Okay, well, if you’re gonna be picky about it, technically we didn’t escape. By, like, under a minute, I think, and I’m pretty sure I spent at least a minute saying “Wait, we didn’t win? Explain why we haven’t won,” before the final clue and the final win condition was made understandable.

Lemme back up.

My wife and I have done two escape rooms– one with a bunch of her college friends where we were not successful, and one just with the two of us where we were. She’s done a couple of others for work things as well. She got me the game pictured to the right for Christmas, and we finally pulled it out and played it tonight on her birthday. Not like we can go out to dinner or anything, right?
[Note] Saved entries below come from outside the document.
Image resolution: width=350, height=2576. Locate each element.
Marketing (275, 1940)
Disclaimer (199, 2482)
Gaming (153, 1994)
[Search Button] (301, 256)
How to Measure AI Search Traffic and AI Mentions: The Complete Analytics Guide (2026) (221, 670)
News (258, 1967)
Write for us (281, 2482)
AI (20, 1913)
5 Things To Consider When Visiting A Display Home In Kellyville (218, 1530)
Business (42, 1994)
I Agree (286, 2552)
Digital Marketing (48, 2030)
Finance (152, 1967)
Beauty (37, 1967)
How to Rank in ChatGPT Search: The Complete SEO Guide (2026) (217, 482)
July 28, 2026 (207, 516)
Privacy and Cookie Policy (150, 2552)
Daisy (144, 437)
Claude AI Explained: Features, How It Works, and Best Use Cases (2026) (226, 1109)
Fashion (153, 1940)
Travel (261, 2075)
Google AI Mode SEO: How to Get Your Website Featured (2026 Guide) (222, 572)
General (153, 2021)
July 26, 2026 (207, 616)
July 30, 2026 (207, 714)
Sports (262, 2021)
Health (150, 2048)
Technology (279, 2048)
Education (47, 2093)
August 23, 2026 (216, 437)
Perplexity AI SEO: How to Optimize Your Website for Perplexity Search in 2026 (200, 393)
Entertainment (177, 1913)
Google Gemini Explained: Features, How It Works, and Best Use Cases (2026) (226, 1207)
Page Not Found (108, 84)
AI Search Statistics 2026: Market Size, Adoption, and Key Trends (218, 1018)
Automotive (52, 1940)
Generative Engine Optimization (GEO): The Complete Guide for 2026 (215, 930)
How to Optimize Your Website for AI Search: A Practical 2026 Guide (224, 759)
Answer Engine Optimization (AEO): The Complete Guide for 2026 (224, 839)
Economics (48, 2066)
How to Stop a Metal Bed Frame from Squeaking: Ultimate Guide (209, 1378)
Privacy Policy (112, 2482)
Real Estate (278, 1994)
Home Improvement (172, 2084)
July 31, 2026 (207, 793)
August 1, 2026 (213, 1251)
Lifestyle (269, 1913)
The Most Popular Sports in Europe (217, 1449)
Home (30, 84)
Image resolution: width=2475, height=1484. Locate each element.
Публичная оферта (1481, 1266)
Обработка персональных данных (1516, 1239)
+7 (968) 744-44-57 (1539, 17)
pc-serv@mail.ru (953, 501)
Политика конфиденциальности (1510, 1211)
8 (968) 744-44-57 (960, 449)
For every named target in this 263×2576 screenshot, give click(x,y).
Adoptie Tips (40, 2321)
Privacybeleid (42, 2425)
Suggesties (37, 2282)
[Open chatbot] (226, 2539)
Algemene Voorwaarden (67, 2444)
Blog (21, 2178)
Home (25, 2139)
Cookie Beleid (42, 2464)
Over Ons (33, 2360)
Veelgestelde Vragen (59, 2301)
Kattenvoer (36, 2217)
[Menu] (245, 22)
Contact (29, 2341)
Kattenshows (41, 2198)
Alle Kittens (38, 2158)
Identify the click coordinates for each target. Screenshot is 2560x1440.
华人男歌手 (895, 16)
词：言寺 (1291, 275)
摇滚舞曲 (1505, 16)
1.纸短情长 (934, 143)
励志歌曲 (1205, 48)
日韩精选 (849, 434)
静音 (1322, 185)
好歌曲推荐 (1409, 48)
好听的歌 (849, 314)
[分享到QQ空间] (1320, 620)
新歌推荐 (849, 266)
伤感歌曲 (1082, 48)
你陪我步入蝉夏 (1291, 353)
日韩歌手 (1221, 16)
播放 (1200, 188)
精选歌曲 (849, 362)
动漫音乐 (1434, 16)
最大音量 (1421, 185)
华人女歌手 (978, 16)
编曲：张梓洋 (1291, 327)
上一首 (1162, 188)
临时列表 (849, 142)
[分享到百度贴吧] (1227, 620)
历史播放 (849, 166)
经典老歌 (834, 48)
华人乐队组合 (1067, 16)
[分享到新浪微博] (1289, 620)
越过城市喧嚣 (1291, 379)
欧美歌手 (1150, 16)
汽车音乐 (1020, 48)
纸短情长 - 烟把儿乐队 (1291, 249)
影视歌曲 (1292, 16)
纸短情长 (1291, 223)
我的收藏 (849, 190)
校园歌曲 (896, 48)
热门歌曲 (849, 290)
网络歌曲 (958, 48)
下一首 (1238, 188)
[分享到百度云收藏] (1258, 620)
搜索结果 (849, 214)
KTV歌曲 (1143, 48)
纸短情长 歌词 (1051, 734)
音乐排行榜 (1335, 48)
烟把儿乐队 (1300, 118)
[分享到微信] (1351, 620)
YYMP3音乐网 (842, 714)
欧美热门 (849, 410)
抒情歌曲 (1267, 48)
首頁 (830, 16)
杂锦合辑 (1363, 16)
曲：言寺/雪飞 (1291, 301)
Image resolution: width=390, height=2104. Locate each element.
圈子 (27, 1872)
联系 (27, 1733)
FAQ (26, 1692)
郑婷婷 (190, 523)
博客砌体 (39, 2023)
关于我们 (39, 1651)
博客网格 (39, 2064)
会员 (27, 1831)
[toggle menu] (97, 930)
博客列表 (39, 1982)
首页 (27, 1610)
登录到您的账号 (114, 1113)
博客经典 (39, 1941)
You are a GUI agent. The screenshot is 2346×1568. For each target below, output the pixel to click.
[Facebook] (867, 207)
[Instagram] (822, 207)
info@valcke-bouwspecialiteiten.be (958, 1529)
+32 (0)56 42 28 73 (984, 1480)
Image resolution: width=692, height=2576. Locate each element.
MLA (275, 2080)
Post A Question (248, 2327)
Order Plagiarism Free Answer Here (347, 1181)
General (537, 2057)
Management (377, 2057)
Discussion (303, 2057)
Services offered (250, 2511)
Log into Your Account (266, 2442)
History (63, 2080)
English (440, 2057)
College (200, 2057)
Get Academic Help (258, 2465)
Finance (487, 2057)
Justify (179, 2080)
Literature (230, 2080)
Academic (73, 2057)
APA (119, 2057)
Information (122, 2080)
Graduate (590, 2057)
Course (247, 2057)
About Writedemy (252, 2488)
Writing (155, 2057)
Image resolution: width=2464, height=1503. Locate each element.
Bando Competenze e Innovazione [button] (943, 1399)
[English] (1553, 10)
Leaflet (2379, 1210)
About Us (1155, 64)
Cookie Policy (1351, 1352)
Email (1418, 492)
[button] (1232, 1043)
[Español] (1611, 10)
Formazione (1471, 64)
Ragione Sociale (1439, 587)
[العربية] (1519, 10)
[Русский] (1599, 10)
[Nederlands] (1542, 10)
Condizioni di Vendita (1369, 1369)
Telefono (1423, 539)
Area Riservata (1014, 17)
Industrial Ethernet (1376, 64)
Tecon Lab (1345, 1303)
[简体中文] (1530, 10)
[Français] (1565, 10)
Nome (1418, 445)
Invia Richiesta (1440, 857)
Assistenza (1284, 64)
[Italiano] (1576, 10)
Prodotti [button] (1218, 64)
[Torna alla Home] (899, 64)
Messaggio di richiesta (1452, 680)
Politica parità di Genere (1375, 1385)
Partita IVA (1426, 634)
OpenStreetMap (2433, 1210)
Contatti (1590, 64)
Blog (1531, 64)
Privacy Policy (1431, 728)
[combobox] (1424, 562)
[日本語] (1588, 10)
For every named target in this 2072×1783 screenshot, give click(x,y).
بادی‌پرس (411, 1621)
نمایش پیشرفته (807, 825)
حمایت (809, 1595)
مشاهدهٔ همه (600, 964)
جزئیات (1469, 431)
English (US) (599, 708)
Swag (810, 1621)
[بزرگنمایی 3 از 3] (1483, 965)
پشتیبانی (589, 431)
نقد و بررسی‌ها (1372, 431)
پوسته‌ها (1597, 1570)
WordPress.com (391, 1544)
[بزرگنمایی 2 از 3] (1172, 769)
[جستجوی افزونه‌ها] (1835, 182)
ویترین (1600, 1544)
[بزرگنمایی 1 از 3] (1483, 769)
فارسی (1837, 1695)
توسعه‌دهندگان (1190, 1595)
(I know the exact date of the last time I was in a restaurant, by the way, and we are closing in on the one-year anniversary of that date.)

Anyway, Escape Room in a Box: Flashback is exactly what it says it is, an escape room in a box. It’s a one-shot play, basically, but at basically a buck for every three minutes of play I figure the time is worth it. I would say you’re looking for between one to four players (there’s no reason you can’t play by yourself, frankly,) mostly because more than four are going to get in each other’s way. There are three of what they call “paths” but are basically separate puzzles, and then clues from all three are necessary to solve the final puzzle at the end. The final puzzle at the end is more or less what cost us the game; I thought you had to just put three physical things together, and I did, and then precious time was wasted convincing me that no, there was one more thing needed. Anyway, small teams could work on the three “paths” individually, but at some point you’re making it too easy– if three teams are working on the three paths simultaneously you’re more or less guaranteed that you’ll finish in a fraction of the time you’re allotted.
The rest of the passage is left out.